Directions:
Gather every line of the data below that contains the string "image", treating uppercase and lowercase letters as different.

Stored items
-------------------------

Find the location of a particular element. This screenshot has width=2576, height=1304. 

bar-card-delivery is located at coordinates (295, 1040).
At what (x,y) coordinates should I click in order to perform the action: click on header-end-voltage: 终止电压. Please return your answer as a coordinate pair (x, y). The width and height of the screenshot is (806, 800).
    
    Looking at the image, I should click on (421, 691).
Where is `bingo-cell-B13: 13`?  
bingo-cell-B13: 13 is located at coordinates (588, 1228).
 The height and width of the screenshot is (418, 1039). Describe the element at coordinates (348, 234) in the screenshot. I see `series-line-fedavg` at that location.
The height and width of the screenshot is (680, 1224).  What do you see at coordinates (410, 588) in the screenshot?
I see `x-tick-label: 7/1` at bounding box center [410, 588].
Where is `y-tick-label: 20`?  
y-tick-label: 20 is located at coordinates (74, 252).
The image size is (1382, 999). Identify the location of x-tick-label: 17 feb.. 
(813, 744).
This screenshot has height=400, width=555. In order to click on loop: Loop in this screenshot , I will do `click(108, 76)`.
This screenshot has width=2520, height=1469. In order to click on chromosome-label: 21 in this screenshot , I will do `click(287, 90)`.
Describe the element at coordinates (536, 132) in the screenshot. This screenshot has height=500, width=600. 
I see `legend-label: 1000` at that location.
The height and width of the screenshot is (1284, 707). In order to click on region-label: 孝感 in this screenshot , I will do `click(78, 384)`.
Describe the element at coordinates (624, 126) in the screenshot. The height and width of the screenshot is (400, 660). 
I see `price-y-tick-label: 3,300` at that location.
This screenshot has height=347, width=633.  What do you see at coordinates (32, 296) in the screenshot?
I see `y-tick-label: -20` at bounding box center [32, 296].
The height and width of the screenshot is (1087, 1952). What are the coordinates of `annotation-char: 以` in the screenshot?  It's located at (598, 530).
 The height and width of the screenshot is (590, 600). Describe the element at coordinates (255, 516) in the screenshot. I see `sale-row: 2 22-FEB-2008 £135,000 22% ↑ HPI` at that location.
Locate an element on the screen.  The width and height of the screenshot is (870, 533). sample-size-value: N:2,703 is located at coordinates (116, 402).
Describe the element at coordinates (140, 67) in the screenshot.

-------------------------

Solution:
    Looking at the image, I should click on (421, 691).
The image size is (1382, 999). Identify the location of x-tick-label: 17 feb.. 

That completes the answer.